(Pixel coordinate grounding data)
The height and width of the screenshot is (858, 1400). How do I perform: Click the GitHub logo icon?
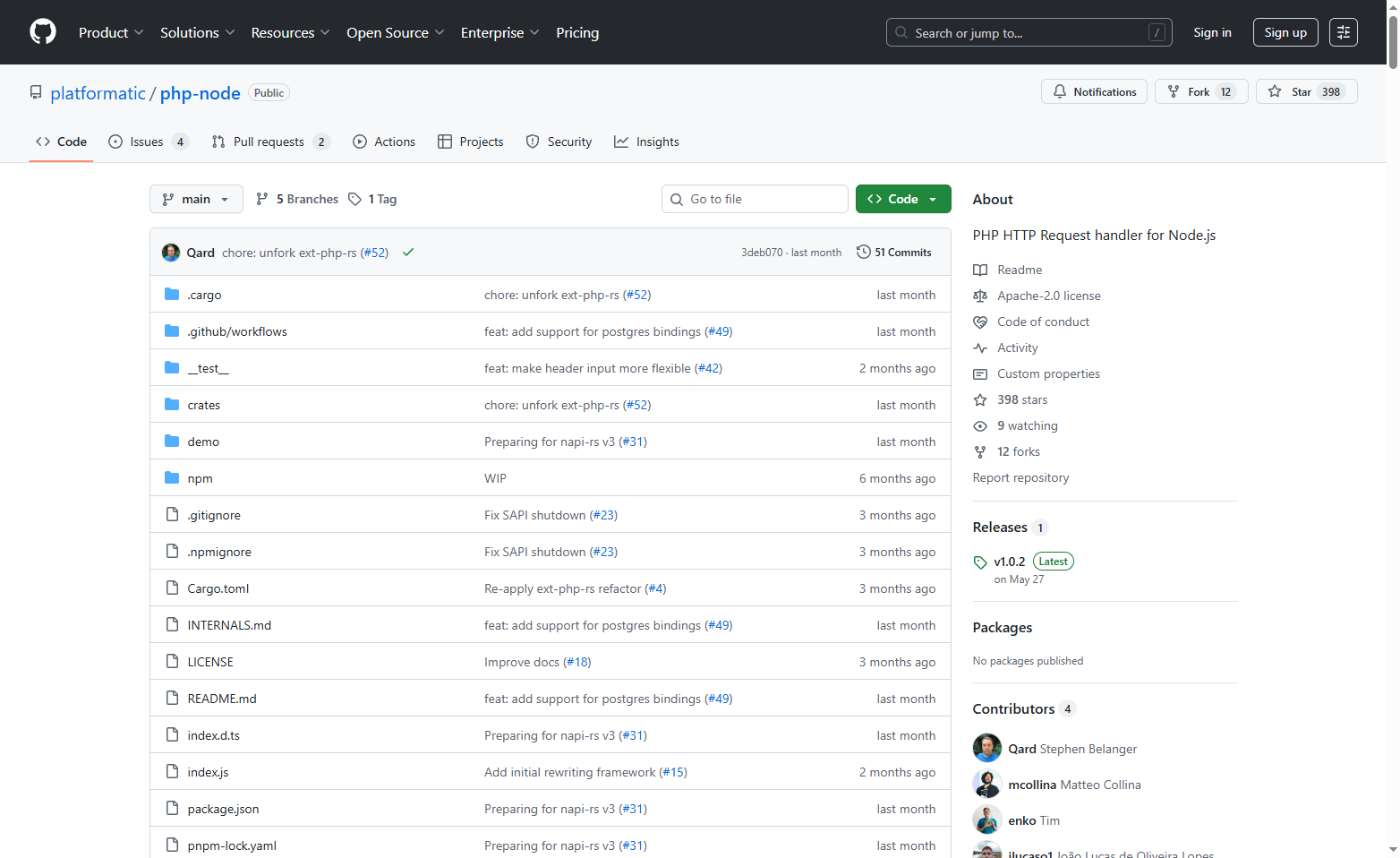pyautogui.click(x=43, y=32)
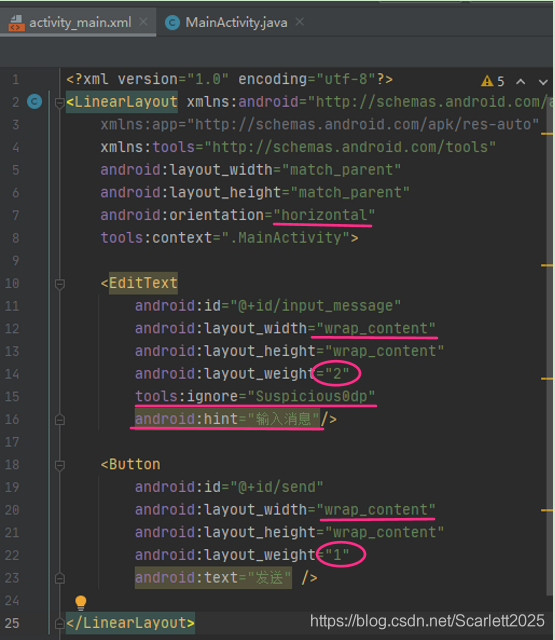Screen dimensions: 555x640
Task: Click the schemas.android.com/tools URL text
Action: click(x=350, y=147)
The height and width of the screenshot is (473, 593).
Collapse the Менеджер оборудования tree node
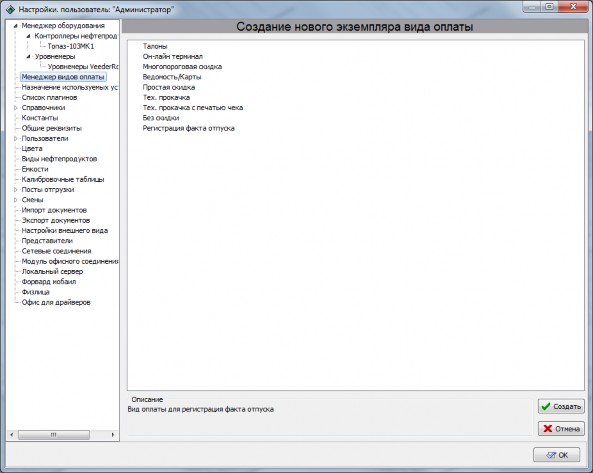[16, 26]
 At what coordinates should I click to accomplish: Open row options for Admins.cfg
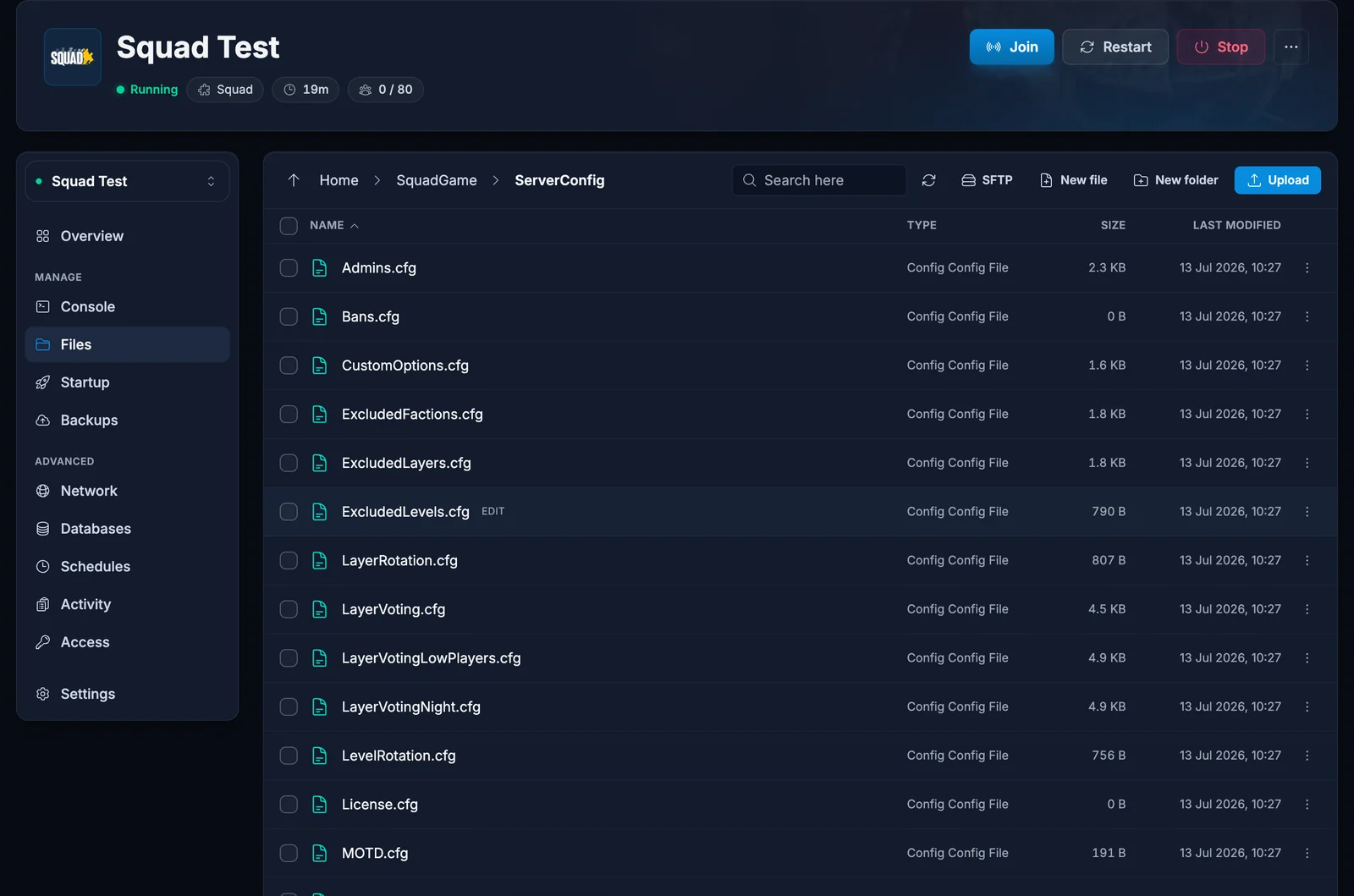coord(1307,267)

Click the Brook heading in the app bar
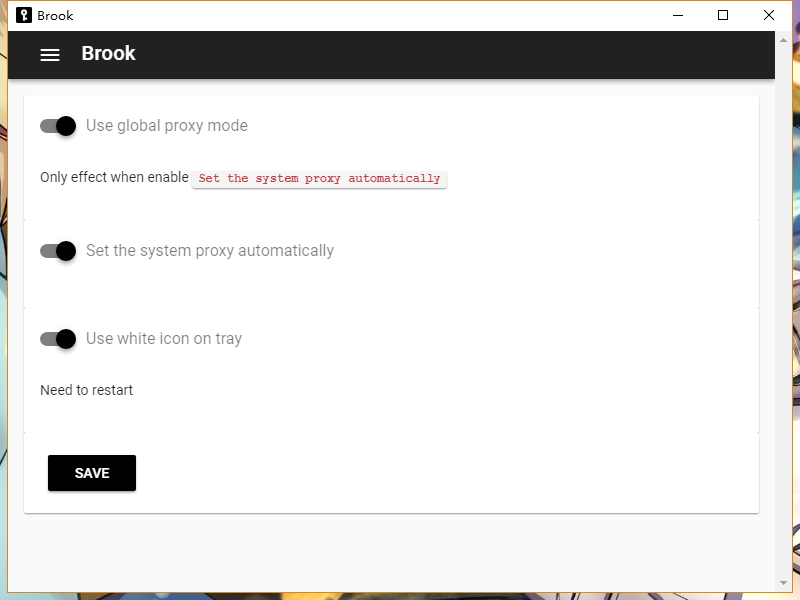108,54
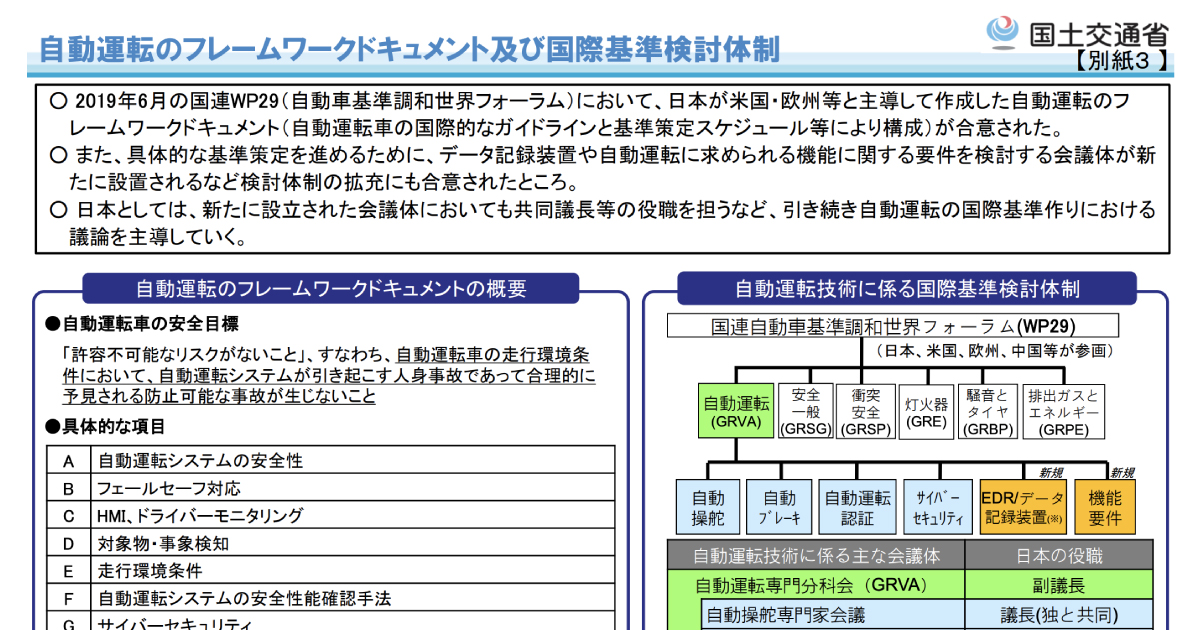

TASK TO CARRY OUT:
Without the pictures, retype all of the data above exactly.

OUTPUT OF THE TASK:
The height and width of the screenshot is (858, 1400). How do I perform: Click the GitHub logo icon?
pyautogui.click(x=43, y=32)
Screen dimensions: 555x640
Task: Click the schemas.android.com/tools URL text
Action: click(x=350, y=147)
The height and width of the screenshot is (473, 593).
Collapse the Менеджер оборудования tree node
[16, 26]
 At what coordinates should I click to accomplish: Open row options for Admins.cfg
coord(1307,267)

Click the Brook heading in the app bar
108,54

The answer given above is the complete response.